While I was busy performing my greatest trick, sticking my head in the sand and ignoring things I had no time for, life sent in a set of friends that had a way of broaching subjects I had been avoiding in a way that forced me to engage.

Caught me slipping.

Since then, I’ve slowly been pulling back the blinders, peeking under the bed, asking questions, and becoming interested in things outside of my home. To one friend in particular I’m sure this has been quite an experience. Seems every conversation I have with her she’s introducing me to something new. I’m constantly asking her “What does that mean?” And “What is that?”

I digress.

In becoming more engaged, I’ve been finding myself in some rather interesting situations.

I’ve been forced to have feelings and express them about a multitude of things.

It has caused me to become more communicative and less at the same time.

I’ve been learning about things I previously wasn’t priviledged enough to afford to invest time and resources into.

Of the the lessons I’ve learned, I can honestly say that I have been doing better about applying them to my life. Things like being able to spot microaggressions and dog whistle rhetoric, that I call out, when it is safe for me to do so. I’ve been doing the work of learning about my toxic behaviors and trying to break those habits. I’ve been following, donating to, and helping to spread the word about social injustices as I become aware of them.

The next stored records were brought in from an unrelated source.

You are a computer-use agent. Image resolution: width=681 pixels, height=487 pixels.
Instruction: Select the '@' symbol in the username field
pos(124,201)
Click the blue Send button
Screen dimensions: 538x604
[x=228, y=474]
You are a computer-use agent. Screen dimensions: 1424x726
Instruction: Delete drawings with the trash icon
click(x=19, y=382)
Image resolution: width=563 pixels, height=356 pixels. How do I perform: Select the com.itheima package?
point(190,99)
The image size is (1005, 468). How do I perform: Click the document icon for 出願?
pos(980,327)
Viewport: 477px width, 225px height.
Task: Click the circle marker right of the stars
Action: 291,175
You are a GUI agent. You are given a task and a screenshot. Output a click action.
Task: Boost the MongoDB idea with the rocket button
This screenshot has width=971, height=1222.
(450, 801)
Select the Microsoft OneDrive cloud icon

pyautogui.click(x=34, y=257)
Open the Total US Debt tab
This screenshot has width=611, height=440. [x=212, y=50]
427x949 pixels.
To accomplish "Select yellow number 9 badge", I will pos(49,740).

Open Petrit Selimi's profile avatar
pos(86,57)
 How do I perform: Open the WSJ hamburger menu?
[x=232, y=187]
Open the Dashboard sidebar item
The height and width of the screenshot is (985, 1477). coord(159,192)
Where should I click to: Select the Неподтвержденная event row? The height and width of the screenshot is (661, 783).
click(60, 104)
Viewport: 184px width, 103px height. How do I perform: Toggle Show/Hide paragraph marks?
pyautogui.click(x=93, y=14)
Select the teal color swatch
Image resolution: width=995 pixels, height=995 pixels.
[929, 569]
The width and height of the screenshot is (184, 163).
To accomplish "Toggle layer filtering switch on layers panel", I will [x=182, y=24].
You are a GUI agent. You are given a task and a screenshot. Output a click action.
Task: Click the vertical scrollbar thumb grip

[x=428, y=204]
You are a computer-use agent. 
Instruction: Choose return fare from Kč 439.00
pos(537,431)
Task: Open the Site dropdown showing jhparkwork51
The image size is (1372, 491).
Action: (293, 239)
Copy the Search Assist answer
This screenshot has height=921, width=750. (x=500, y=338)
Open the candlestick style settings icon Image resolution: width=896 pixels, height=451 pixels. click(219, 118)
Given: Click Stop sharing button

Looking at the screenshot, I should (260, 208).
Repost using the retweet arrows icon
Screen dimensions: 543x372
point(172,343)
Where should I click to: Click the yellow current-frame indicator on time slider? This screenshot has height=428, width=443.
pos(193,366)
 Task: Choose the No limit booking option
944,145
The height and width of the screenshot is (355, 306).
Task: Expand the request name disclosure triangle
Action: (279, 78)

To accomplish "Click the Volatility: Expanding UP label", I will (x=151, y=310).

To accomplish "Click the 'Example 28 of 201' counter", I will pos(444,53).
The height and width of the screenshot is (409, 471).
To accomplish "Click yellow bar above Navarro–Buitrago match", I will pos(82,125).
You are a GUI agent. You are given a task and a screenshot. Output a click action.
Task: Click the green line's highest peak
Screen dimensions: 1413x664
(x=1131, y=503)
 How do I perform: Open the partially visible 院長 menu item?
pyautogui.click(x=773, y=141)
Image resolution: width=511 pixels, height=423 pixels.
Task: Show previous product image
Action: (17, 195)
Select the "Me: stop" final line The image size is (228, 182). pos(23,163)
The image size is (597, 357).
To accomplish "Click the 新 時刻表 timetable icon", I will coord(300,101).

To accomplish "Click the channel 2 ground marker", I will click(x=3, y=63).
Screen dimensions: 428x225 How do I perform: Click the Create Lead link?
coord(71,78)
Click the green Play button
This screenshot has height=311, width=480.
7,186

I’ve been trying to do my part.

I must admit though, that while I have been becoming more aware and vocal in some areas, I’ve remained stagnant in others.

Why?

Because when you know better, you’re expected to do better.

Am I supposed to want to know better in all aspects in order to do better or is it okay to be and remain selective?

Have you taken all of the wisdom you have collected this far in your life and applied it to all the applicable areas?

Are you selective about the areas you choose to seek growth in to ensure you are only required to face the things you want to face?